Exercise instructions:
#1 Using the radio transcript, answer each question briefly.
(a) How many people did the gunman allegedly kill in the synagogue?
(b) Which university is John Cohen with?
(c) Which Republican congressman was shot at a baseball game?
#2 Repeat a passage from the radio transcript word for word, beginning at the words "PRESIDENT DONALD TRUMP: Well, I" and stopping after "these two suspects?".
#3 Decide whether each statement agrees with the radio transcript. Answer yes or no, and quote the words from the transcript that settle it.
(a) Photos show the Florida suspect at Trump rallies in a Make America Great Again hat.
(b) Cohen describes a steady increase in mass casualty attacks over the past ten years.
(c) Cohen served as a senior official in the Department of Homeland Security.

Reading text:
----------------

STEVE INSKEEP, HOST:

How do the words we say turn into real-life violence? Before a gunmen allegedly killed 11 people in a synagogue on Saturday, he's believed to have posted on social media. He picked up on the caravan, a group of migrants described as a threat by President Trump. He linked refugees to Jews, picking up on conspiracy theories spread on social media and elsewhere. He had his own history of anti-Semitic remarks and said that even President Trump was a front for the Jews.

There is also a social media history for the Florida suspect who allegedly mailed pipe bombs to politicians and media figures attacked by President Trump. There are photos of him at Trump rallies wearing a Make America Great Again hat and holding up a sign that said CNN sucks. After each attack, President Trump dismissed any link to his rhetoric and continued his attacks on the media.

(SOUNDBITE OF ARCHIVED RECORDING)

PRESIDENT DONALD TRUMP: Well, I think I've been toned down, you want to know the truth. I could really tone it up because as you know, the media's been extremely unfair to me and to the Republican Party.

INSKEEP: John Cohen of Rutgers University is with us next. He's a counter-terrorism expert who served as a senior official in the Department of Homeland Security. Mr. Cohen, welcome back to the program.

JOHN COHEN: Hey, Steve. Thanks for having me on again.

INSKEEP: What do you think about when you read what is known so far about these two suspects?

COHEN: Well, the two incidents of last week are a very stark illustration of the current threat environment we find ourselves in, which is really the convergence of two trends. Over the past five years, we've seen a steady increase in mass casualty attacks in the United States by disaffected, mentally unstable individuals who are prone to violence, who self-connect with some ideological or political cause and use that cause to motivate an act of violence.

At the same time - or what the newest element of this threat environment is, that we're also seeing that the hostile, tribal political rhetoric that's used all too often as a part of our normal political process is, in many respects, having the same impact on the same population of people that ISIS videos and other extremist material posted on social media. So, in a way, our political speech is now serving to motivate these same, disaffected, violence-prone individuals to conduct attacks.

INSKEEP: Granting that it's early - we'll keep learning more - did these two suspects seem in any way similar to the gunman who opened fire on a baseball game not long ago and shot Republican Congressman Steve Scalise?

COHEN: Yeah, absolutely. And they seem similar to the Sutherland Springs shooter and those that have committed other mass casualty attacks over the last several years. We've learned a lot about these attackers. We've discussed these past attacks together. These tend to be disaffected people looking for some sense of social connection, looking for some sense of life accomplishment. They believe their lives have been failures. They connect with a cause or former grievance. And that cause or grievance becomes the way that they're going to make their life, in their mind, credible. And then they commit the attack.

----------------

[Stored entries]
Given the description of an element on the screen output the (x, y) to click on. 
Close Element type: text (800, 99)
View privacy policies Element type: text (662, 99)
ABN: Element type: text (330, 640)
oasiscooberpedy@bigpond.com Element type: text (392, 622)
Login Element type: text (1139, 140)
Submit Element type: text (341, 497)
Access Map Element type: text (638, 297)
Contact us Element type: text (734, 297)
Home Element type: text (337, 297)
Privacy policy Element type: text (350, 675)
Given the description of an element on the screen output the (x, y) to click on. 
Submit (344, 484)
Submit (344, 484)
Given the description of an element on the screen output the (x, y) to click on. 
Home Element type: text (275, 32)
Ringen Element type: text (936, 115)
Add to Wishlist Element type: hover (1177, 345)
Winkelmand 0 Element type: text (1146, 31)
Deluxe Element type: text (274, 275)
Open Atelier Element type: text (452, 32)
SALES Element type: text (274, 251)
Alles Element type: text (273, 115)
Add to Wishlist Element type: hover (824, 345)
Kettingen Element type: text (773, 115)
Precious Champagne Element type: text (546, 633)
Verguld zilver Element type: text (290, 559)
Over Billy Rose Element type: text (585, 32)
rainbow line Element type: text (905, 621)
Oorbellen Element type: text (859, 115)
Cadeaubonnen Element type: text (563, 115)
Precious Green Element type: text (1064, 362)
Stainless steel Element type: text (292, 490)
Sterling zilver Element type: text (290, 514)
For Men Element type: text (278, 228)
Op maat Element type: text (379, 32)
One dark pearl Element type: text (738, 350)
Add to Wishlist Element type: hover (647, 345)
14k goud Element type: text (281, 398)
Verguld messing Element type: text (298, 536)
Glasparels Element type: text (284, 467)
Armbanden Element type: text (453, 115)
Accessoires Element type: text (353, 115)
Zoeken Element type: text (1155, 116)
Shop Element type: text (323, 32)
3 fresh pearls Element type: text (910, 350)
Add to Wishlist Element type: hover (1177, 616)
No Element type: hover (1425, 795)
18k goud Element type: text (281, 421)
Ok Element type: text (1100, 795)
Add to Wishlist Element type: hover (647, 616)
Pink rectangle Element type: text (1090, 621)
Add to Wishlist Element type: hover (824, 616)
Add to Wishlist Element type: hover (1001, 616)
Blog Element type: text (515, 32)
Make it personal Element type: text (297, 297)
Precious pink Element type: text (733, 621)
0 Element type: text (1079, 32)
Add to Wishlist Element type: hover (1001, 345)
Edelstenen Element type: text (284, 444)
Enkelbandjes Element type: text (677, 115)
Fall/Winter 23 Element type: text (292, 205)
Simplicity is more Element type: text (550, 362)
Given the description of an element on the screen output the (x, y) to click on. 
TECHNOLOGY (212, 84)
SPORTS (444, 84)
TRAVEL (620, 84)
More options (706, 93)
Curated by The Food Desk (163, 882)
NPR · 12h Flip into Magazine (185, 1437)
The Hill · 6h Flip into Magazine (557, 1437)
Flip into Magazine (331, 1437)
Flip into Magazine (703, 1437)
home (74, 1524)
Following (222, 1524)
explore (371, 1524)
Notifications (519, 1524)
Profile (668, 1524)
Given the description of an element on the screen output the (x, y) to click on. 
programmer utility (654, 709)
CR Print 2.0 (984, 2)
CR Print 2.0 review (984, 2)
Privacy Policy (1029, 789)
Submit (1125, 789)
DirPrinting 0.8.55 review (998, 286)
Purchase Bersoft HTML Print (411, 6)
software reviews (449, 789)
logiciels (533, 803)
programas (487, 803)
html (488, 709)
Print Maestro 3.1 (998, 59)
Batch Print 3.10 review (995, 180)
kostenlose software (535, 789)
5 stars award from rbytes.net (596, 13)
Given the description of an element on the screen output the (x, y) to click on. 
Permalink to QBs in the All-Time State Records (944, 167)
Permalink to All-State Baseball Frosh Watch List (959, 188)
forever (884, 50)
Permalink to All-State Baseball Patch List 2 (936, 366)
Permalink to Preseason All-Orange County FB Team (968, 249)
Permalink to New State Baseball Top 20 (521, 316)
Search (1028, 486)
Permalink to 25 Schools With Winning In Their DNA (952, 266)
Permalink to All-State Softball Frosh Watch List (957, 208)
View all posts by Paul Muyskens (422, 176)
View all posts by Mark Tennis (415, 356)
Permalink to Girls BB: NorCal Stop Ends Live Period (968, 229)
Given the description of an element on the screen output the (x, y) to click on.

----------------

Results:
#1
(a) 11
(b) Rutgers University
(c) Steve Scalise

#2
PRESIDENT DONALD TRUMP: Well, I think I've been toned down, you want to know the truth. I could really tone it up because as you know, the media's been extremely unfair to me and to the Republican Party.

INSKEEP: John Cohen of Rutgers University is with us next. He's a counter-terrorism expert who served as a senior official in the Department of Homeland Security. Mr. Cohen, welcome back to the program.

JOHN COHEN: Hey, Steve. Thanks for having me on again.

INSKEEP: What do you think about when you read what is known so far about these two suspects?

#3
(a) Yes: "There are photos of him at Trump rallies wearing a Make America Great Again hat"
(b) No: "Over the past five years, we've seen a steady increase in mass casualty attacks in the United States"
(c) Yes: "served as a senior official in the Department of Homeland Security"